Validation of Aura MLS retrievals of temperature, water vapour and ozone in the upper troposphere and lower–middle stratosphere over the Tibetan Plateau during boreal summer
Abstract. We validate Aura Microwave Limb Sounder (MLS) version 3 (v3) and version 4 (v4) retrievals of summertime temperature, water vapour and ozone in the upper troposphere and lower–middle stratosphere (UTLS; 10–316 hPa) against balloon soundings collected during the Study of Ozone, Aerosols and Radiation over the Tibetan Plateau (SOAR-TP). Mean v3 and v4 profiles of temperature, water vapour and ozone in this region during the measurement campaigns are almost identical through most of the stratosphere (10–68 hPa), but differ in several respects in the upper troposphere and tropopause layer. Differences in v4 relative to v3 include slightly colder mean temperatures from 100 to 316 hPa, smaller mean water vapour mixing ratios in the upper troposphere (215–316 hPa) and a more vertically homogeneous profile of mean ozone mixing ratios below the climatological tropopause (100–316 hPa). These changes substantially improve agreement between ozonesondes and MLS ozone retrievals in the upper troposphere, but slightly worsen existing cold and dry biases at these levels.

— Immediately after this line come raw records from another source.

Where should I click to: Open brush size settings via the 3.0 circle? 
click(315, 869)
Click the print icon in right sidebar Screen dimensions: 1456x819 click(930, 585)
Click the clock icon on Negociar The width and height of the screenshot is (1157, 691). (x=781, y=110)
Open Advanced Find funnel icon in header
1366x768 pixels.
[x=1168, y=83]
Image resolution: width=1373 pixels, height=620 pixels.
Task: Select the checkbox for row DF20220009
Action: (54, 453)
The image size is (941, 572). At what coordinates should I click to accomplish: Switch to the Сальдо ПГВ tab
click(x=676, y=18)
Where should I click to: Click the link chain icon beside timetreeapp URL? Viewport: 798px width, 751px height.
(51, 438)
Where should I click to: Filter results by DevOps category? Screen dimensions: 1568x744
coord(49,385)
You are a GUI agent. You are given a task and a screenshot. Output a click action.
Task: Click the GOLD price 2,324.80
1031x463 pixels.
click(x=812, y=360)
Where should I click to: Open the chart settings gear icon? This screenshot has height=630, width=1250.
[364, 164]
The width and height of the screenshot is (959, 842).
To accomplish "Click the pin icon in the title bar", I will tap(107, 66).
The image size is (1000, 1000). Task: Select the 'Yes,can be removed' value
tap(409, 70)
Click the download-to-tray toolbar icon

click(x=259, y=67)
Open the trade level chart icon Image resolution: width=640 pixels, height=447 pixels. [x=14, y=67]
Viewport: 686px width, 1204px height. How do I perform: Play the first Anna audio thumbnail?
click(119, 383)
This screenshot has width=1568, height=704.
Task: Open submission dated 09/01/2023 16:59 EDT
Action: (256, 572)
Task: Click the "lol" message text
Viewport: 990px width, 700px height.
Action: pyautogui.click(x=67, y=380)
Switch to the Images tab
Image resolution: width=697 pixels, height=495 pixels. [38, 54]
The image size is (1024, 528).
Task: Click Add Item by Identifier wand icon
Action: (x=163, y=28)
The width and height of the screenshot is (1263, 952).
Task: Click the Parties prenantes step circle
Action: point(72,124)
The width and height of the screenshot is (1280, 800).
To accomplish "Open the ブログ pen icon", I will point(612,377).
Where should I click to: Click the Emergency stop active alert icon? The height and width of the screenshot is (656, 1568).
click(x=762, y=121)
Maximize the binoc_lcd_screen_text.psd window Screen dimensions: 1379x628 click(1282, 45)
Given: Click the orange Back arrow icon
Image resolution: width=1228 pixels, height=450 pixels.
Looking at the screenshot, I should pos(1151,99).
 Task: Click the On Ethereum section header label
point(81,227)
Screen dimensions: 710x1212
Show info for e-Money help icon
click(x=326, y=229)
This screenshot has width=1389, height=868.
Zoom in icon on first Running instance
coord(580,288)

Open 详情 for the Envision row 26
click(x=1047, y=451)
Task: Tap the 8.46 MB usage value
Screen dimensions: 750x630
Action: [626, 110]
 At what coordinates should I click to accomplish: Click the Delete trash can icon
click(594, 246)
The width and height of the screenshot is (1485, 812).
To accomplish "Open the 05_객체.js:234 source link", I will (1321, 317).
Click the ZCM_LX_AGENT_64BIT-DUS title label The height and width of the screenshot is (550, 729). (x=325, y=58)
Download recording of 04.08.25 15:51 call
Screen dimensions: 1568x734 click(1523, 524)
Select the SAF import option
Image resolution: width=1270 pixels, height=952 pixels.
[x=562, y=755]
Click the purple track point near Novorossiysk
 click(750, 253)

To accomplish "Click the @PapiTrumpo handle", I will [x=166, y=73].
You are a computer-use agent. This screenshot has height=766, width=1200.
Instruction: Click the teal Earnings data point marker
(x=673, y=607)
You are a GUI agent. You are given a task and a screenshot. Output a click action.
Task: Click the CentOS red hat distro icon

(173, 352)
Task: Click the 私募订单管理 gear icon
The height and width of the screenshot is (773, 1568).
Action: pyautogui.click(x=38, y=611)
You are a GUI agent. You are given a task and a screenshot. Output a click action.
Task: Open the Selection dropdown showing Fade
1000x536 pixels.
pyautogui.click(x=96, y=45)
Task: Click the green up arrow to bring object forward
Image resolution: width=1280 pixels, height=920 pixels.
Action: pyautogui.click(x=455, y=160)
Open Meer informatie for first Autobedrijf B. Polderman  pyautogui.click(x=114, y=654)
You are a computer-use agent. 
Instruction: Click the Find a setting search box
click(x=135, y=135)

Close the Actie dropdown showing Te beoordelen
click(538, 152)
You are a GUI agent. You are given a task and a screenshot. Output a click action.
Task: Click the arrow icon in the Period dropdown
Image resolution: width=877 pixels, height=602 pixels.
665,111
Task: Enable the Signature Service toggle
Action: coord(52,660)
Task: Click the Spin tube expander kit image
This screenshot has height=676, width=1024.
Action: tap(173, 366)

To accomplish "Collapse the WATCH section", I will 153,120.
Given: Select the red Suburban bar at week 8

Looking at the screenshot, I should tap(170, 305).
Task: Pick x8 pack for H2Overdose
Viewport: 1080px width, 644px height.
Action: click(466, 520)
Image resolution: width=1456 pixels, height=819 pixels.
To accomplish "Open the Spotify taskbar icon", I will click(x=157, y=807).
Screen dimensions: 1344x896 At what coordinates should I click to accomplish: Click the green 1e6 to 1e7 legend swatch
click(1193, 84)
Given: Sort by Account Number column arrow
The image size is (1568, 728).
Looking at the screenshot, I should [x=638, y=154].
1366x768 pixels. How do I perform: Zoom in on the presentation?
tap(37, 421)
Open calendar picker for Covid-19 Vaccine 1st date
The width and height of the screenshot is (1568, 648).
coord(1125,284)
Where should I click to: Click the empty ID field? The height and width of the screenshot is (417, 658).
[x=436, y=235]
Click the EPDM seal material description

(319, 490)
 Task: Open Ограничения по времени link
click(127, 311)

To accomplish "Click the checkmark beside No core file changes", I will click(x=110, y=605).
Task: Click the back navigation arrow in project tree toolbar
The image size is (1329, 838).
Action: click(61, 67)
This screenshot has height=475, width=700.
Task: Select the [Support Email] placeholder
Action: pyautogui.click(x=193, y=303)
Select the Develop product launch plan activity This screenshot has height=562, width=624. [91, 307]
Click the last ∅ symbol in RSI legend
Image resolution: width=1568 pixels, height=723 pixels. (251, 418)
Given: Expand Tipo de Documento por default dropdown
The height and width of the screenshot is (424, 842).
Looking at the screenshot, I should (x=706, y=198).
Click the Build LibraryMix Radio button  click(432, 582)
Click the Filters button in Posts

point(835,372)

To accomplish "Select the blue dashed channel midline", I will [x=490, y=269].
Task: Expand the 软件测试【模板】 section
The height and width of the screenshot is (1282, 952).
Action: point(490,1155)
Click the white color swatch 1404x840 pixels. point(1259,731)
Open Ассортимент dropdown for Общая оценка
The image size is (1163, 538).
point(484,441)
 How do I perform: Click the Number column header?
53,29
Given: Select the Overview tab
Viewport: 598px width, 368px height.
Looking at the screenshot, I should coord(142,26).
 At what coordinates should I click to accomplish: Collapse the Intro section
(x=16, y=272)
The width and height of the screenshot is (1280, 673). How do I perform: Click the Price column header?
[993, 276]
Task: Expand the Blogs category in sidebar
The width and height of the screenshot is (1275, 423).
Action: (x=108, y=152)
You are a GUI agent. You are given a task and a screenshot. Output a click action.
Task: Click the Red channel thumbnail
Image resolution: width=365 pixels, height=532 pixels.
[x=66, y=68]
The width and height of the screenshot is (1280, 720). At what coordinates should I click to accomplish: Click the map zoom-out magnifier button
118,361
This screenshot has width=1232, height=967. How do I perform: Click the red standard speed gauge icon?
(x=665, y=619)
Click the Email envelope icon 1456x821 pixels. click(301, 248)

Aura MLS temperature profiles contain significant cold biases relative to collocated temperature measurements in several layers of the lower–middle stratosphere and in the upper troposphere. MLS retrievals of water vapour volume mixing ratio generally compare well with collocated measurements, excepting a substantial dry bias (−32 ± 11 % in v4) that extends through most of the upper troposphere (121–261 hPa). MLS retrievals of ozone volume mixing ratio are biased high relative to collocated ozonesondes in the stratosphere (18–83 hPa), but are biased low at 100 hPa. The largest relative biases in ozone retrievals (approximately +70 %) are located at 83 hPa. MLS v4 offers substantial benefits relative to v3, particularly with respect to water vapour and ozone. Key improvements include larger data yields, reduced noise in the upper troposphere and smaller fluctuations in the bias profile at pressures larger than 100 hPa. The situation for temperature is less clear, with cold biases and noise levels in the upper troposphere, both larger in v4 than in v3. Several aspects of our results differ from those of validations conducted in other locations. These differences are often amplified by monsoon onset, indicating that the Asian monsoon anticyclone poses unique challenges for remote sensing that impact the quality of MLS retrievals in this region.